[Opening Supplied records section]

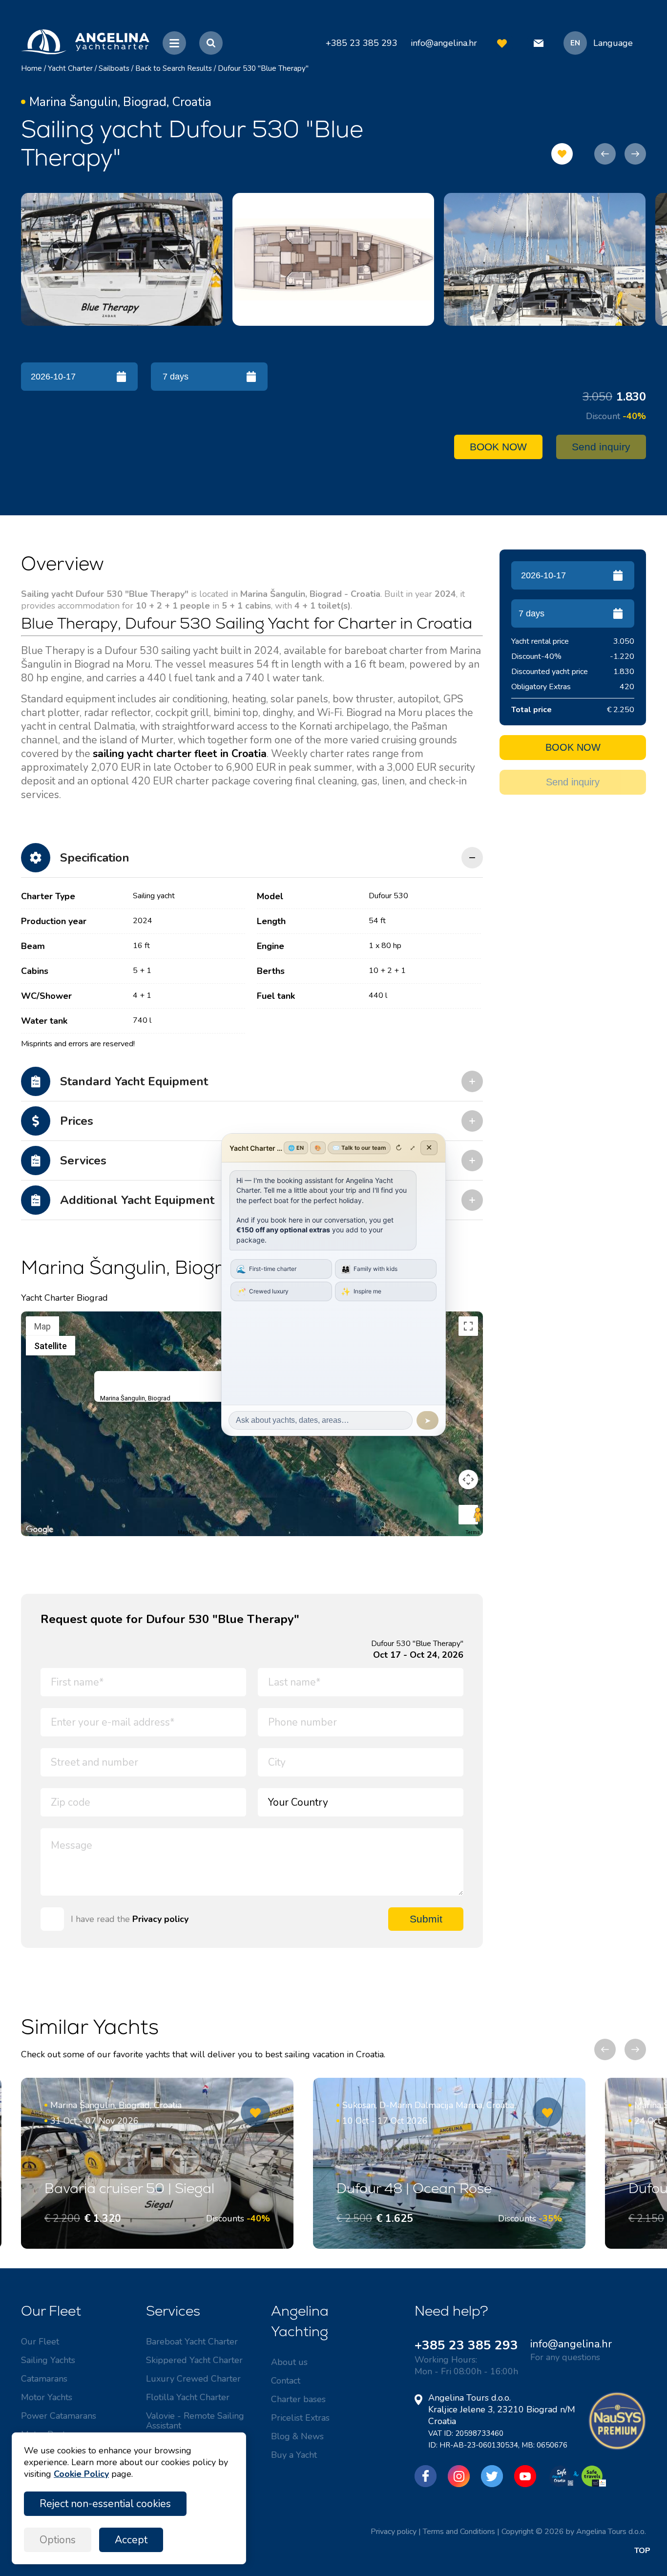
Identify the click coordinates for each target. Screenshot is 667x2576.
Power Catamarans (58, 2416)
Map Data (189, 1532)
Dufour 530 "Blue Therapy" (263, 68)
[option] (122, 259)
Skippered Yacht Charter (194, 2360)
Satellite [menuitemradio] (50, 1346)
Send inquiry (601, 446)
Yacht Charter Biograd (64, 1298)
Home (31, 68)
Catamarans (44, 2379)
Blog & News (297, 2436)
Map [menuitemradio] (42, 1326)
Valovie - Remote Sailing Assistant (195, 2420)
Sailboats (114, 68)
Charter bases (298, 2399)
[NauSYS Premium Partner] (617, 2447)
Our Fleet (40, 2341)
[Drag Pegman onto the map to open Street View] (468, 1514)
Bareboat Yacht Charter (192, 2341)
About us (289, 2362)
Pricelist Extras (300, 2418)
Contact (285, 2381)
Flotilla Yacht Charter (187, 2397)
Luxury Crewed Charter (193, 2379)
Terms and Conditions (459, 2531)
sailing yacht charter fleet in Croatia (180, 753)
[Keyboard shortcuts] (27, 1532)
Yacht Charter (70, 68)
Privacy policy (160, 1919)
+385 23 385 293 (466, 2345)
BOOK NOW (498, 446)
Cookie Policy (81, 2474)
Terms (473, 1532)
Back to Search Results (173, 68)
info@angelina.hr (444, 43)
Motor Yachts (46, 2397)
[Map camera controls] (468, 1479)
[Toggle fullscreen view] (468, 1326)
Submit (426, 1918)
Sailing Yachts (48, 2360)
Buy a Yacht (294, 2455)
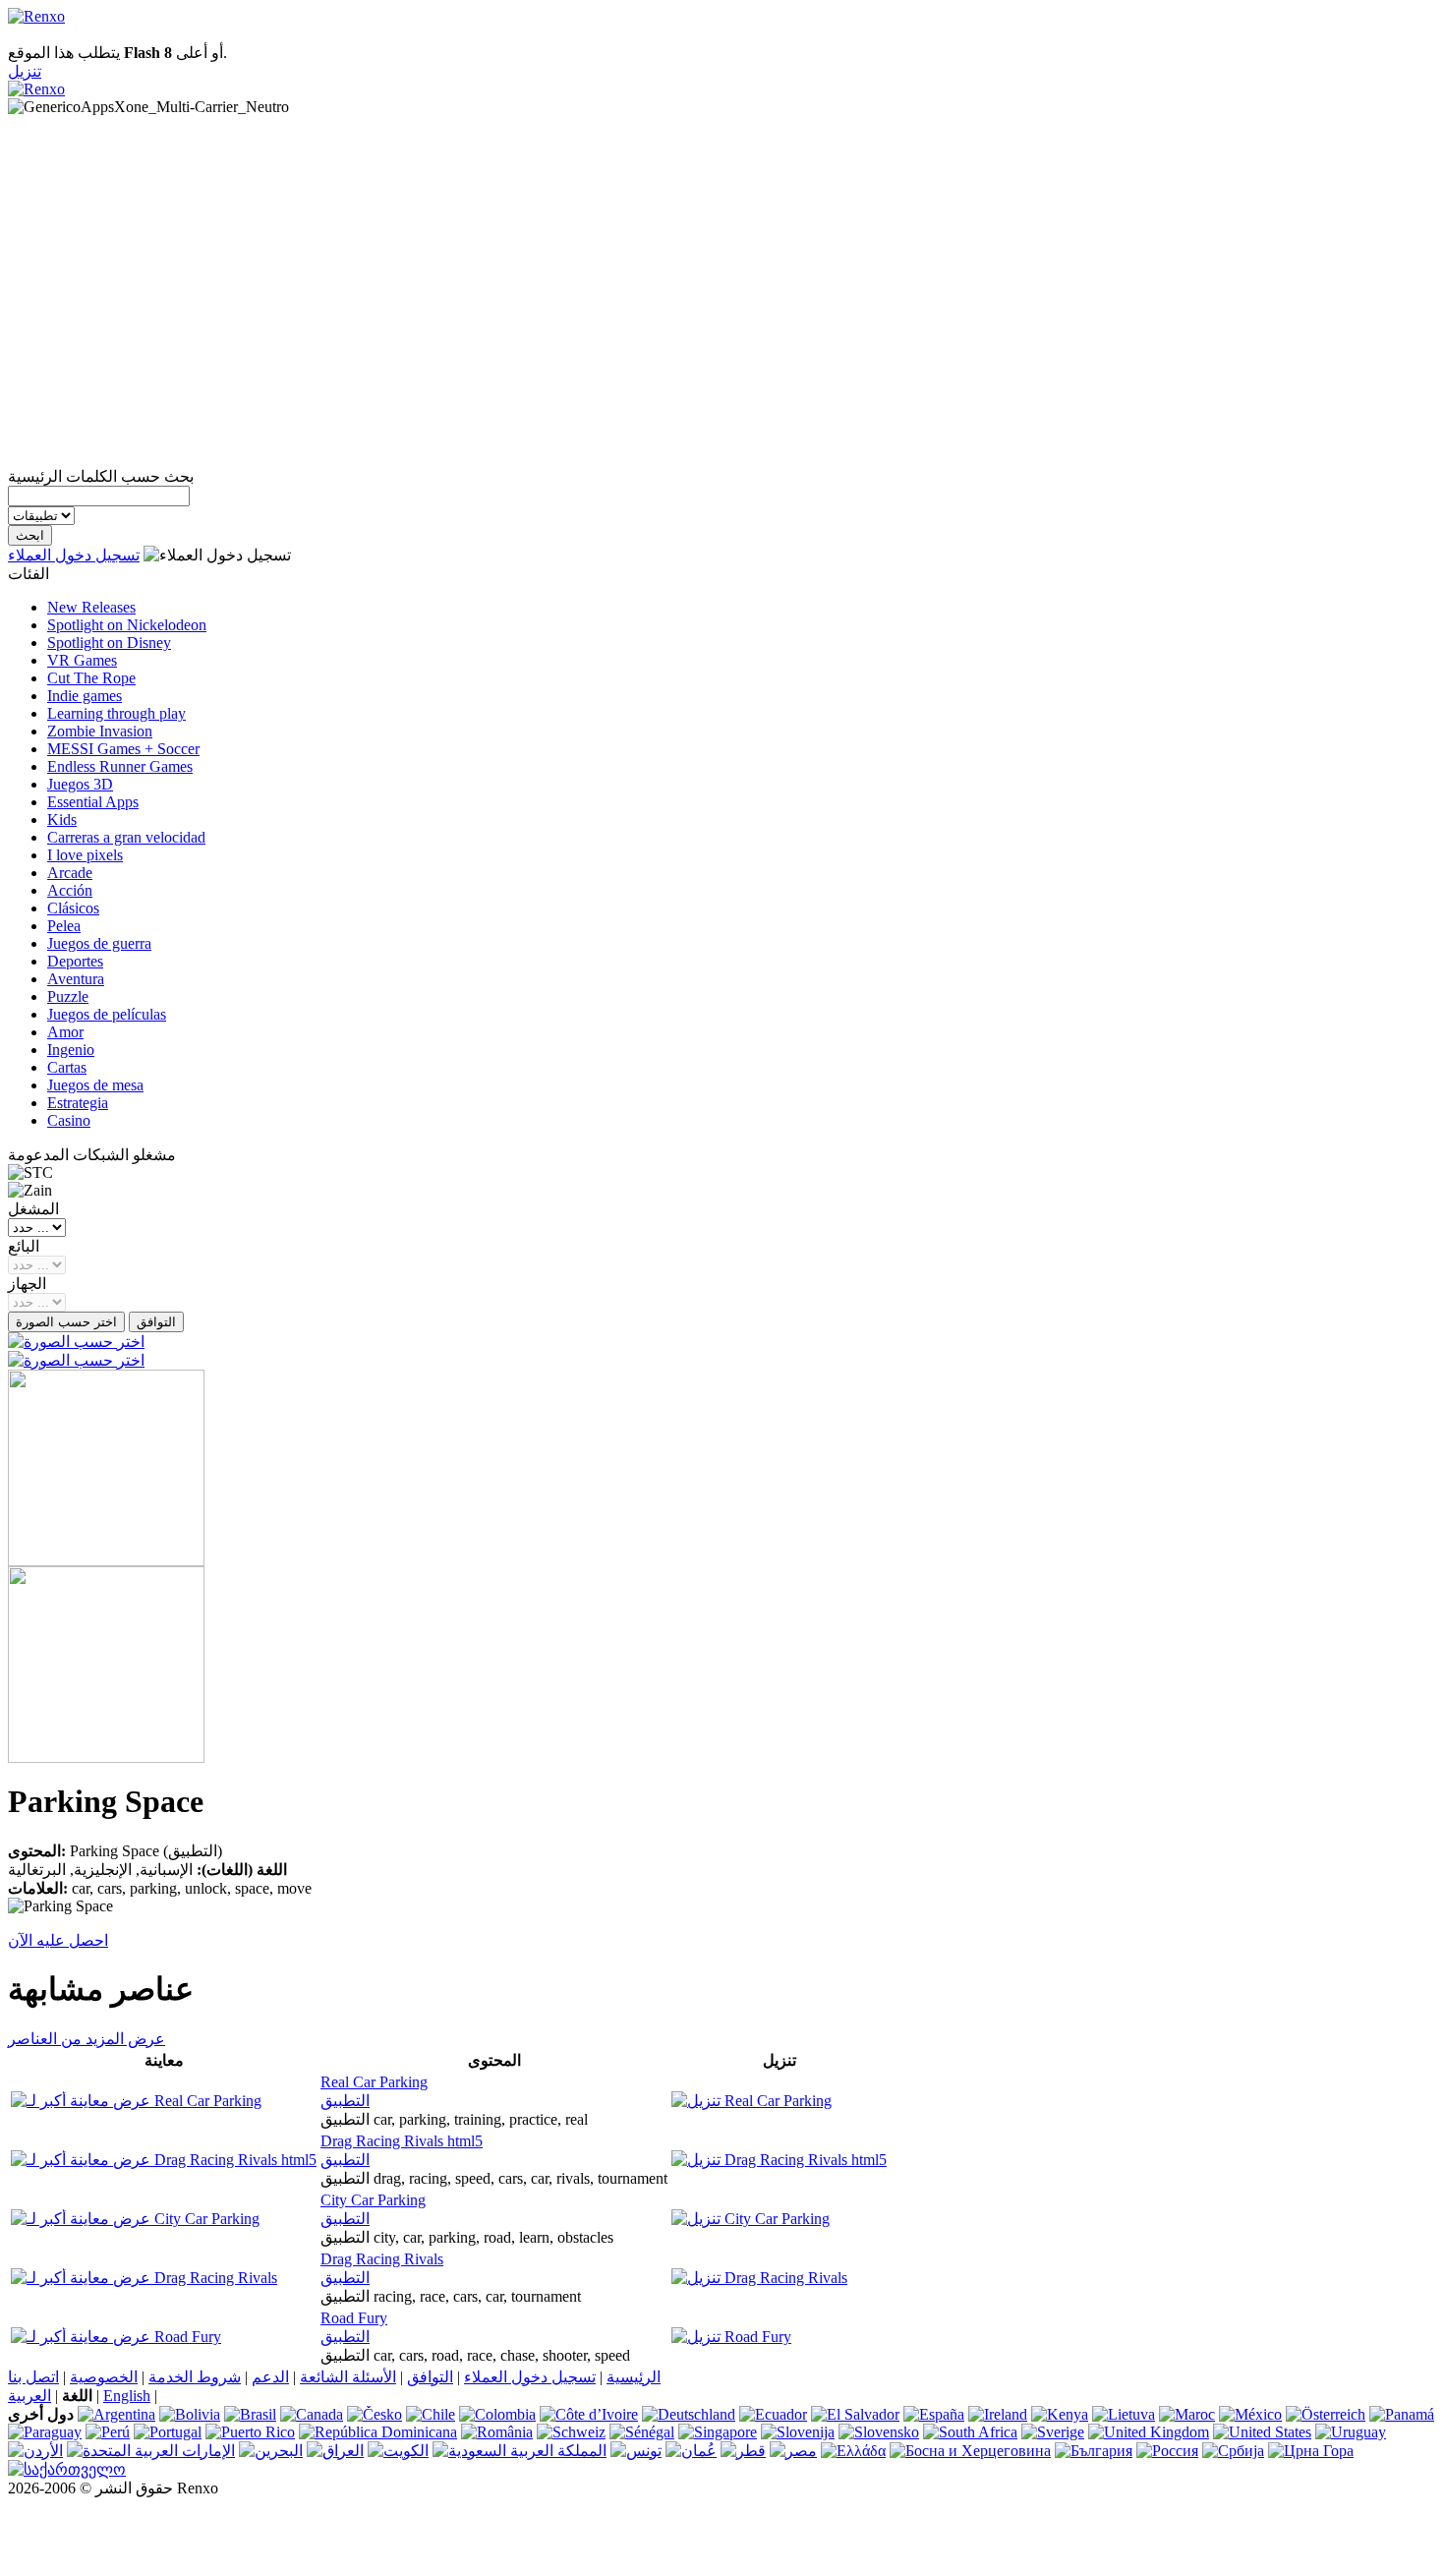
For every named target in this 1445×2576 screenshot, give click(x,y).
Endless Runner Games (120, 766)
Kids (62, 819)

[Closing Supplied records section]

What to work on. Leaving the pictures aside, output each entry above exactly as written.

Reply to the exercise.
Identify the click coordinates for each target. Screenshot is 667x2576.
Power Catamarans (58, 2416)
Map Data (189, 1532)
Dufour 530 "Blue Therapy" (263, 68)
[option] (122, 259)
Skippered Yacht Charter (194, 2360)
Satellite [menuitemradio] (50, 1346)
Send inquiry (601, 446)
Yacht Charter Biograd (64, 1298)
Home (31, 68)
Catamarans (44, 2379)
Blog & News (297, 2436)
Map [menuitemradio] (42, 1326)
Valovie - Remote Sailing Assistant (195, 2420)
Sailboats (114, 68)
Charter bases (298, 2399)
[NauSYS Premium Partner] (617, 2447)
Our Fleet (40, 2341)
[Drag Pegman onto the map to open Street View] (468, 1514)
Bareboat Yacht Charter (192, 2341)
About us (289, 2362)
Pricelist Extras (300, 2418)
Contact (285, 2381)
Flotilla Yacht Charter (187, 2397)
Luxury Crewed Charter (193, 2379)
Terms and Conditions (459, 2531)
sailing yacht charter fleet in Croatia (180, 753)
[Keyboard shortcuts] (27, 1532)
Yacht Charter (70, 68)
Privacy policy (160, 1919)
+385 23 385 293 (466, 2345)
BOOK NOW (498, 446)
Cookie Policy (81, 2474)
Terms (473, 1532)
Back to Search Results (173, 68)
info@angelina.hr (444, 43)
Motor Yachts (46, 2397)
[Map camera controls] (468, 1479)
[Toggle fullscreen view] (468, 1326)
Submit (426, 1918)
Sailing Yachts (48, 2360)
Buy a Yacht (294, 2455)
For every named target in this 1445×2576 screenshot, give click(x,y).
Endless Runner Games (120, 766)
Kids (62, 819)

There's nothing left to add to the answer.